A third optical fiber connected to the
A temperature sensor provided at the tip of the
An identification circuit that detects changes in the intensity of reflected light
The temperature sensor comprises a container having an open end, and an inside of the container through an opening of the container.
The third optical fiber is inserted into the
A waterproof cap into which the tip of the bath is introduced, and the inside of the container
The third optical fiber is provided at a position facing the distal end face of the third optical fiber.

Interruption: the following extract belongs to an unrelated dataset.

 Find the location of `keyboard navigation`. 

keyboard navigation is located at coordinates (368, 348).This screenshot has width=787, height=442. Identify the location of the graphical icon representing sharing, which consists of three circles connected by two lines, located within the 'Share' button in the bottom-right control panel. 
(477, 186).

The light from the third optical fiber is transmitted to the third optical fiber.
A light reflector that reflects toward the base, and the waterproof key inside the container.
The space between the cap and the thermosensitive coloring material is filled
Changes in light absorption / scattering for light of specific wavelength due to increase in degree
An air layer is provided in the temperature- sensitive portion of the temperature sensor.
A temperature detecting device. 2. A temperature sensing device according to claim 1, wherein the distal end of said introduced into the temperature sensing portion the third optical fiber is cut diagonally. 3. The optical fiber according to claim 1, wherein the first or third optical fiber or the second or third optical fiber is a single optical fiber. 3. The temperature detecting device according to claim 1, wherein an end of the optical fiber or the first optical fiber is welded. 4. An assembly as claimed in claim 1 or 2, wherein said optical branching coupler is an optical waveguide type or beam splitter type.